Gogula Aryalingam has started a series on managed self-service BI. Part 1 provides an overview of the topic:

When putting together a business intelligence strategy using Power BI, Microsoft recommends three primary strategies that an organization can adopt. Out of these, the one that I tend to go with is managed self-service BI, which brings forth the concept of discipline at the core, flexibility at the edge. This concept is the dominant strategy used for BI at Microsoft itself; explained very nicely in this article. It’s my personal favorite, because I find it an effective means of onboarding customers once the core platform is built with the required standards (discipline), and then help them adopt the solution from the edge, thus providing them with the best of both worlds.

Part 2 takes us to the edge:

Now, what happens when an analyst, for instance, has a set of sales target spreadsheets and wants to compare the figures with sales metrics so that salespeople’s performances can be measured? It certainly needs a new dataset. However, flexibility at the edge has to prevail in the right way. This post will look at how we can go about this keeping to discipline at the core, flexibility at the edge.

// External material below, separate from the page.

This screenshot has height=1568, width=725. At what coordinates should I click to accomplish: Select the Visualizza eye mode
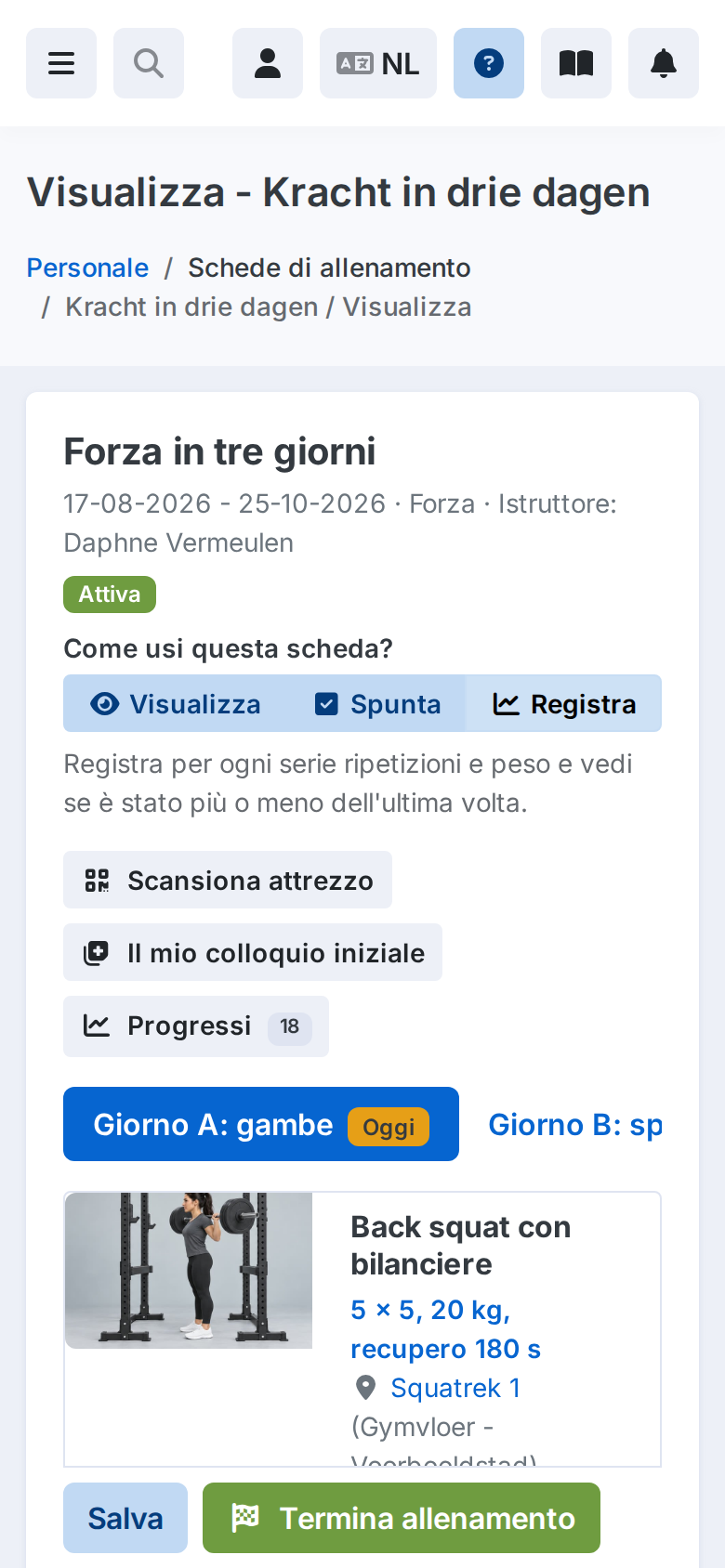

Note: The analyst’s requirement is at current local to their group or department. It has not yet been made an organizational requirement. That’s how most requirements start out: A requirement at the departmental level, and then when enough people start reaping the benefits within and outside of the department, it can get absorbed into the core.

Part 3 returns to the core:

One problem that we may have overlooked when building a bunch of core datasets in that post, is that certain dimensions tend to duplicate across the datasets. Imagine a scenario where the single master data source of a managed self-service setup is a data warehouse, which sources all the required dimensions. When you have, for example, core reseller sales, internet sales, and finance datasets, each one will have a calendar dimension and a few others created in each of these datasets. This is not ideal if you think about the extent of the duplication and effort that is required.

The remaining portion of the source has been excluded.